- _Task_:
Copy exactly the lines of the material below that fall between the line with "The width and" and the line with "the Custom Folder", both of those lines included; pictures stay out.

- _Provided entries_:
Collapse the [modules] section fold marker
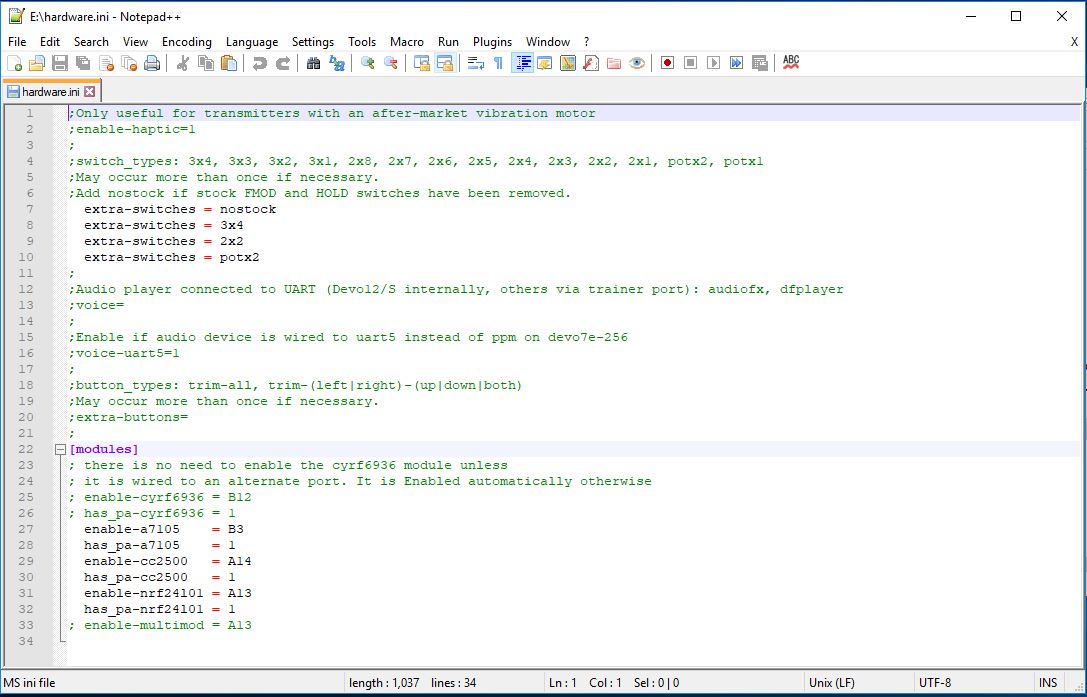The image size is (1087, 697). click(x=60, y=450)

* * *

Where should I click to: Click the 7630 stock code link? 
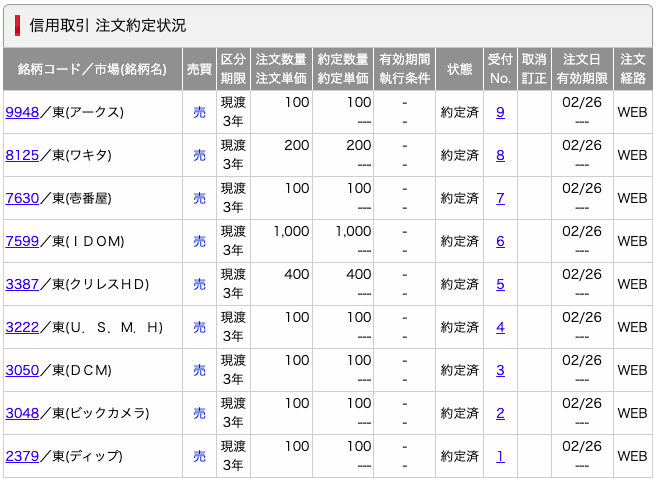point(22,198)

==

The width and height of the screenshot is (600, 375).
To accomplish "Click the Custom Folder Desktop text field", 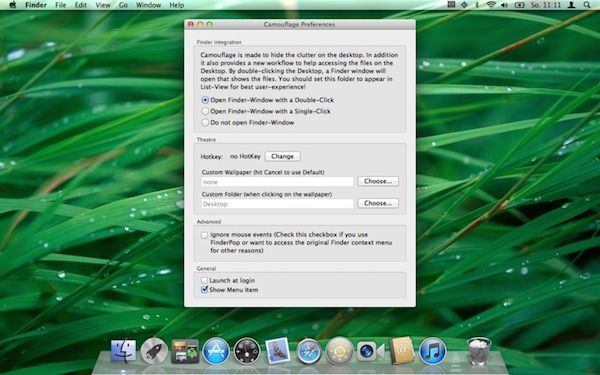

- _Exercise response_:
The width and height of the screenshot is (600, 375).
To accomplish "Click the Custom Folder Desktop text field", 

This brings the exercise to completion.